▶ [Try it]
Taking the entries below, transcribe only the lines starting with the one with "You are a GUI" and going on through the one with "Viewport: 1981px width, 869px height.", exactly as written, without the pictures.

▶ [Extracted records]
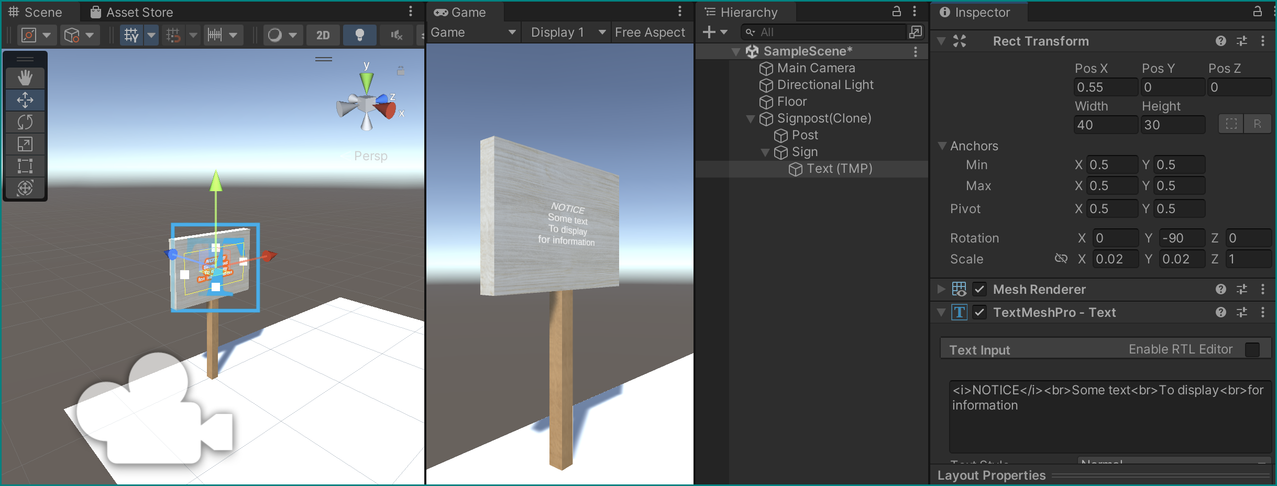Toggle scene view lighting

pos(359,35)
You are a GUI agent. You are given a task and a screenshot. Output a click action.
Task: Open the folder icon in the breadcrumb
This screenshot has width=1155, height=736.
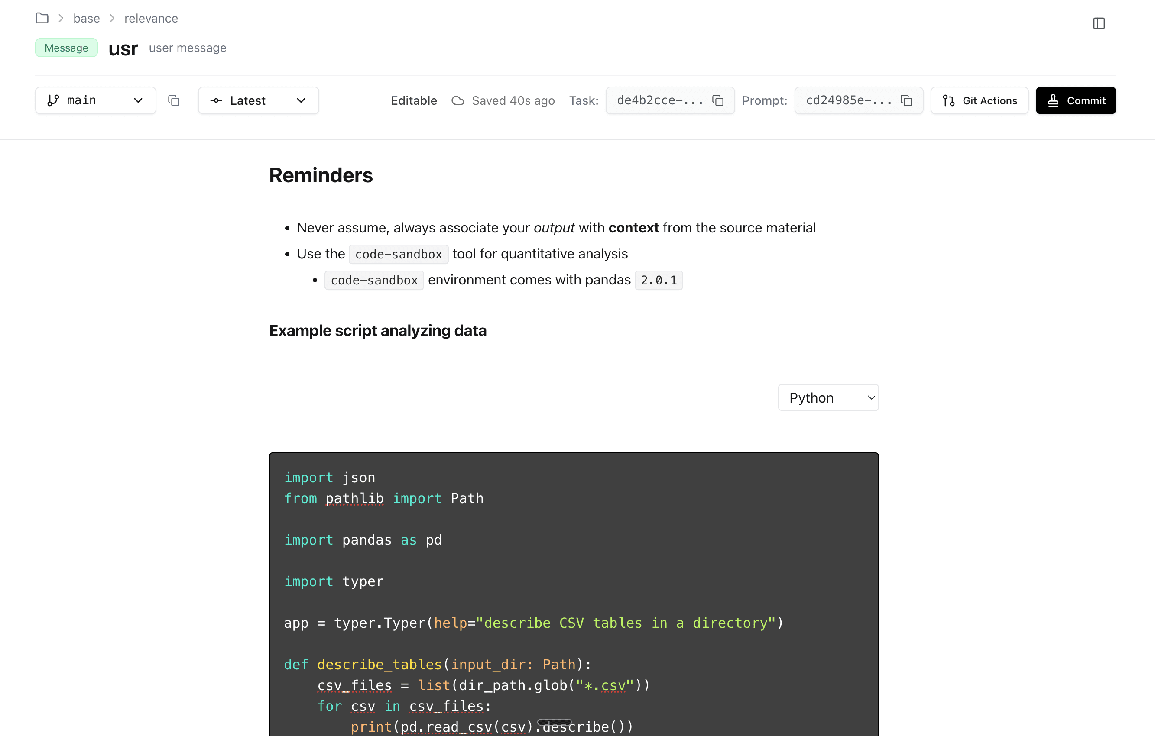click(42, 18)
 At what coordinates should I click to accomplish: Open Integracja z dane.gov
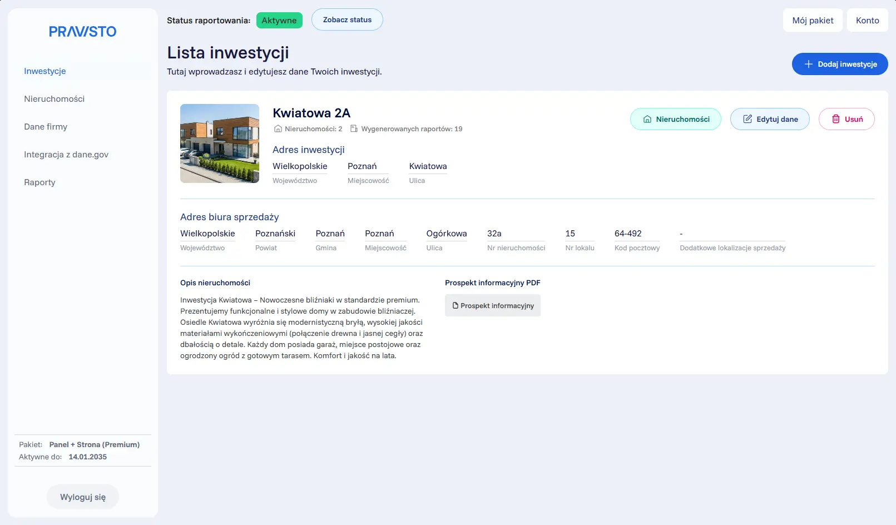point(66,154)
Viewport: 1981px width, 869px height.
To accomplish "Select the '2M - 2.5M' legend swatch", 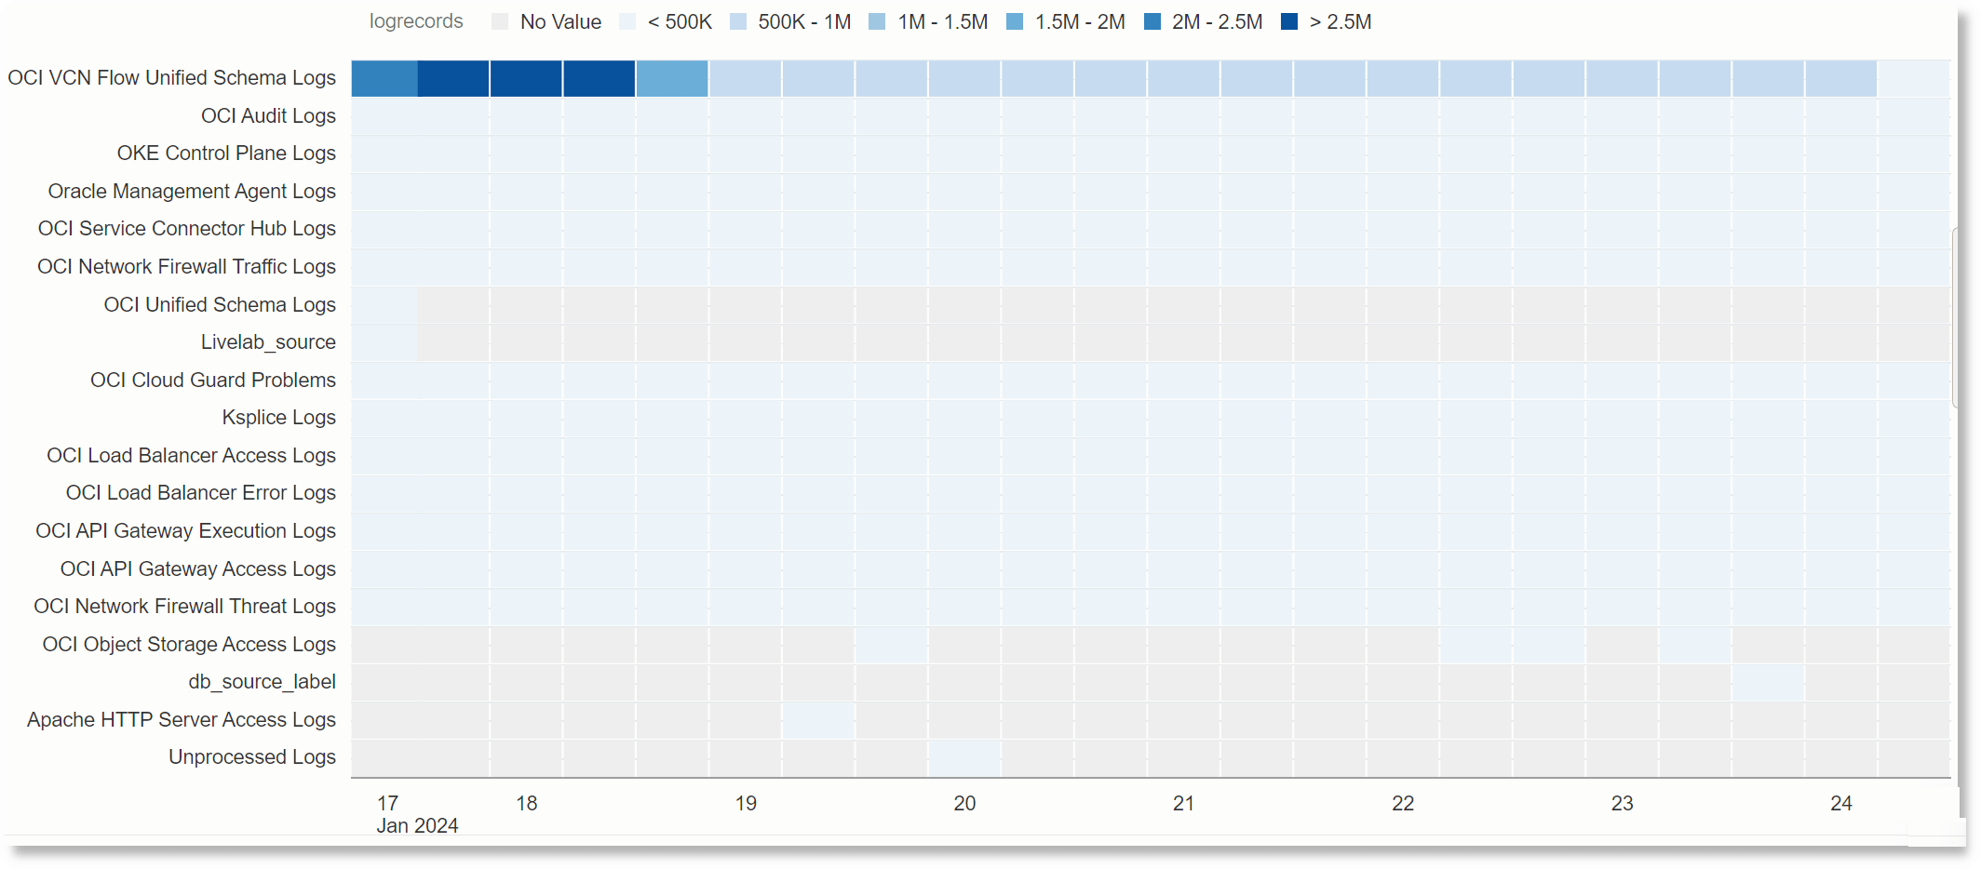I will tap(1153, 21).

▶ [Task output]
You are a GUI agent. You are given a task and a screenshot. Output a click action.
Task: Open the folder icon in the breadcrumb
This screenshot has width=1155, height=736.
click(42, 18)
 At what coordinates should I click to accomplish: Open Integracja z dane.gov
point(66,154)
Viewport: 1981px width, 869px height.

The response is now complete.